August 16, 2013 (Friday) – We hit the open road (meaning bumper to bumper traffic on the 101 North) Friday afternoon, August 16, 2013.  Sven (our Volvo C70 hardtop convertible) was filled with camping gear, black tie wedding attire, and everything in between.  Despite this range, we were disciplined enough to take only that which would still allow us to utilize the drop-top and live out our fantasy of rolling like soccer mom gangsta rappers.


We cut over to Route 1 just before San Luis Obispo and split takeout from the Cracked Crab in Pismo Beach.  Fish tacos and a king crab po’boy.  King crab sounds even more oxymoronic than oysters or shrimp when paired with po’boy.  We arrived at our campsite in the Washburn campground of San Simeon State Park at 7:20 pm.  The Washburn campground is set up on a hill about a mile inland from the ocean.  A few of the sites have ocean views, but most do not.  After we set up the tent, I drove down to the ranger station to confirm the water spigots dispensed potable water.  I returned to find Jenni in a mild verbal scuffle with a French family in an RV who claimed to have returned to their rightful site for the evening.  We had noticed some folding chairs in the area (but of course no tent), and perhaps foolishly thought it more likely that someone from a nearby site had spread out for a bit than that the campground would have double booked the site.  We erred, but after accusing Jenni of stealing because she sat in one of the chairs, the other family switched sites.  A small fire blazing in the ring, we popped the Moët to celebrate the first night of the trip.

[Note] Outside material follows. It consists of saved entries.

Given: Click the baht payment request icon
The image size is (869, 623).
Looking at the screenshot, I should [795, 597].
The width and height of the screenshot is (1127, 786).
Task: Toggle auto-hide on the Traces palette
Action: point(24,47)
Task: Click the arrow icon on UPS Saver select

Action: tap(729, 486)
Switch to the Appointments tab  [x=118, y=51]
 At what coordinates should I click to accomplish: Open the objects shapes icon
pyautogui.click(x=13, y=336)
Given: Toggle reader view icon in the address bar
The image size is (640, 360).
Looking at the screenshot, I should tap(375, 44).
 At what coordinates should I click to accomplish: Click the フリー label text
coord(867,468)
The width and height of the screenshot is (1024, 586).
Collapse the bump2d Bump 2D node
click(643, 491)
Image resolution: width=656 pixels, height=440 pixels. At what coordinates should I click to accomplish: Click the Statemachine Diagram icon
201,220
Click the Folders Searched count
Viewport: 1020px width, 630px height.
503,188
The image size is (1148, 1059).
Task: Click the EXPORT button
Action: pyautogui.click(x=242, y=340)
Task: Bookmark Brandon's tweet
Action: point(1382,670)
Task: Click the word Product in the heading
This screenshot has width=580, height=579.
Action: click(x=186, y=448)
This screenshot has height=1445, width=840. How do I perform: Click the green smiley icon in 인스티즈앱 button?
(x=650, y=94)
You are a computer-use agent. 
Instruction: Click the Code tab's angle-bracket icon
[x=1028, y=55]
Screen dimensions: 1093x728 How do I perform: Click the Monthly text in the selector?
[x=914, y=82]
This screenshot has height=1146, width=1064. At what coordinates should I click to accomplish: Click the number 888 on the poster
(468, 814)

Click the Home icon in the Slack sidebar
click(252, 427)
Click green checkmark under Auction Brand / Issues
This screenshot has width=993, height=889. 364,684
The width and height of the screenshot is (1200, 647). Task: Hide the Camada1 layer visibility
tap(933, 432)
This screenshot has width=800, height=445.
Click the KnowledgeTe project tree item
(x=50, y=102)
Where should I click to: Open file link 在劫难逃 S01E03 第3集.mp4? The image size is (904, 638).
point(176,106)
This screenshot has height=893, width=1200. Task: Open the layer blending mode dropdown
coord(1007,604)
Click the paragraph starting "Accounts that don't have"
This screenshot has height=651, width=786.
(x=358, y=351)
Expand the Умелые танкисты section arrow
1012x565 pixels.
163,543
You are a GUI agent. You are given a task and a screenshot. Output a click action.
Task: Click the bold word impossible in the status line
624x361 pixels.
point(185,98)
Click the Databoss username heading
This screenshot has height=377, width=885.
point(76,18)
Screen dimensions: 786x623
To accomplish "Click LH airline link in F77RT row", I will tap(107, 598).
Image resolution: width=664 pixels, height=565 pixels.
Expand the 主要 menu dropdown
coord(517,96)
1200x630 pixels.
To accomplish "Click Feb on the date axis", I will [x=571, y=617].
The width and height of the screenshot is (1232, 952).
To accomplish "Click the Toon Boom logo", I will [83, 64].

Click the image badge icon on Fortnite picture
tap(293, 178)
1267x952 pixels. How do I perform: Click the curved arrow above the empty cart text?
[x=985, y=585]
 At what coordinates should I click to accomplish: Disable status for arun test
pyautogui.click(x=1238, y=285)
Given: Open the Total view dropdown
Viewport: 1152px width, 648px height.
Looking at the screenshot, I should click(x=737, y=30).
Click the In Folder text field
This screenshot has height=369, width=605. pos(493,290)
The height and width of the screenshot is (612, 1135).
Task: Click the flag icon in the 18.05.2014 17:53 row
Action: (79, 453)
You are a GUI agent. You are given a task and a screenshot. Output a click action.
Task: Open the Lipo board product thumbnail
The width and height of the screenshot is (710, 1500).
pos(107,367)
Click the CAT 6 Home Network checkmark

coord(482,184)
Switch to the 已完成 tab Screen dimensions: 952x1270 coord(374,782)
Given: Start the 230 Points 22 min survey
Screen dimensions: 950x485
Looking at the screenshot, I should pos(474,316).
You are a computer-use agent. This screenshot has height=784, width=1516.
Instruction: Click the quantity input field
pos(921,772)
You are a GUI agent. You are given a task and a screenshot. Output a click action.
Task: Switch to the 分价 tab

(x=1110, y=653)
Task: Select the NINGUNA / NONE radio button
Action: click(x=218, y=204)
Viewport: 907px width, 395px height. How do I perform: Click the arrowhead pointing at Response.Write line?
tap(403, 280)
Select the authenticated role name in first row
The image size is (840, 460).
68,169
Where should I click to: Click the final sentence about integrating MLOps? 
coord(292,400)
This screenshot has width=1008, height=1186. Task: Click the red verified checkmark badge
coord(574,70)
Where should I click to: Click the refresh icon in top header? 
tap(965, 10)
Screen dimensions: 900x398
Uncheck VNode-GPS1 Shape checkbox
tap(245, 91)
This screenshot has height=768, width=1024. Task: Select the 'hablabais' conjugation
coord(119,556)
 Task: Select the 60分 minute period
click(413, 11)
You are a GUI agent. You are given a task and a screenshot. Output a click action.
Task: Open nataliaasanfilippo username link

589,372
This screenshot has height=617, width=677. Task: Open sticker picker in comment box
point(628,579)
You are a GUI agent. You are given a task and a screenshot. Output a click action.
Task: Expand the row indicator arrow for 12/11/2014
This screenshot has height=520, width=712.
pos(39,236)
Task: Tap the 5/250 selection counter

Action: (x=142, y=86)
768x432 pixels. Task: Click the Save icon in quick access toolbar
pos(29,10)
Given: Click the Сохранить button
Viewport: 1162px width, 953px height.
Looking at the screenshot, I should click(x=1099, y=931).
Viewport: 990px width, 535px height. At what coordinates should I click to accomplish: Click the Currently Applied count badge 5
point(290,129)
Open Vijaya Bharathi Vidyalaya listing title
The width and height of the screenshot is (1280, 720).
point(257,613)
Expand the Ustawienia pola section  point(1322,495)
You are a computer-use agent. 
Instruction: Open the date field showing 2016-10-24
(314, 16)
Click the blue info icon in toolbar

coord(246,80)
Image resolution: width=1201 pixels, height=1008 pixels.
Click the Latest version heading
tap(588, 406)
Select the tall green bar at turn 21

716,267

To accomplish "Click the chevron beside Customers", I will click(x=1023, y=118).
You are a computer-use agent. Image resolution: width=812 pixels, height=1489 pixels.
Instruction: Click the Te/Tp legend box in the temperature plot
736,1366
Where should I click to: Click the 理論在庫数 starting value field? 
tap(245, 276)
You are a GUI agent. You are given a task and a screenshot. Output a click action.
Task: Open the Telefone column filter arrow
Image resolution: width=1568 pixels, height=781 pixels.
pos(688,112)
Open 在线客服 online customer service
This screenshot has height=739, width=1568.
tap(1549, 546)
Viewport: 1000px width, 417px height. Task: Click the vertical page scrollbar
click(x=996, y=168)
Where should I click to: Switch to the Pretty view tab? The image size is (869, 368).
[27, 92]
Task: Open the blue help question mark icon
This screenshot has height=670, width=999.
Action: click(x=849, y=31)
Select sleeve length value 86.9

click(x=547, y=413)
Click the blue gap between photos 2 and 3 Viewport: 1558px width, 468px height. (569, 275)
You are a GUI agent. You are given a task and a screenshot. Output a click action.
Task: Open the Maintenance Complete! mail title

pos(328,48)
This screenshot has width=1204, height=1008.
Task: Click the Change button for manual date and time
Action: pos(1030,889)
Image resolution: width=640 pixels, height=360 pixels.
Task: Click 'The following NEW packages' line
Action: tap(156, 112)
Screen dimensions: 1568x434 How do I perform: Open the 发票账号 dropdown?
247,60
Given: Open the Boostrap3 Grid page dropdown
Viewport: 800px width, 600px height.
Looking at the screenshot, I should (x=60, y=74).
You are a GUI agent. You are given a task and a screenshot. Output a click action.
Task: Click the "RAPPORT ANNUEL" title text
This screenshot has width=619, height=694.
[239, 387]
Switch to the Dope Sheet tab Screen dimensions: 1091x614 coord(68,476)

August 17, 2013 (Saturday) – Left over rolls with butter and coffee sustained us through a “grand rooms” tour of Hearst Castle.  We arrived around 10 am and joined a 10:20 tour with no reservation.  Twenty-five dollars per ticket is steep, but the experience is worthwhile.  It was cool and foggy at the coast, sunny and about 20º warmer atop the hill.

We made a quick stop at elephant seal beach and continued up the coast to a 1:30 pm lunch at Whale Watchers Café in Gorda.  Spaghetti Bolognese and a tuna melt for over $40 is no prize, but options are few and far between on this stretch of Route 1.  After lunch we continued up the coast and cut inland on the 156 to the 101 to save some time getting to Felix and Amanda’s beautiful house in Hillsborough.  We drove to charming, downtown Burlingame with several blocks of shops and restaurants.  Earlier that day, I wondered if I would have chance encounters with friends while traveling.  Less than 36 hours into the trip, we ran into Doug and Tracy on our way to dinner at Urban Bistro.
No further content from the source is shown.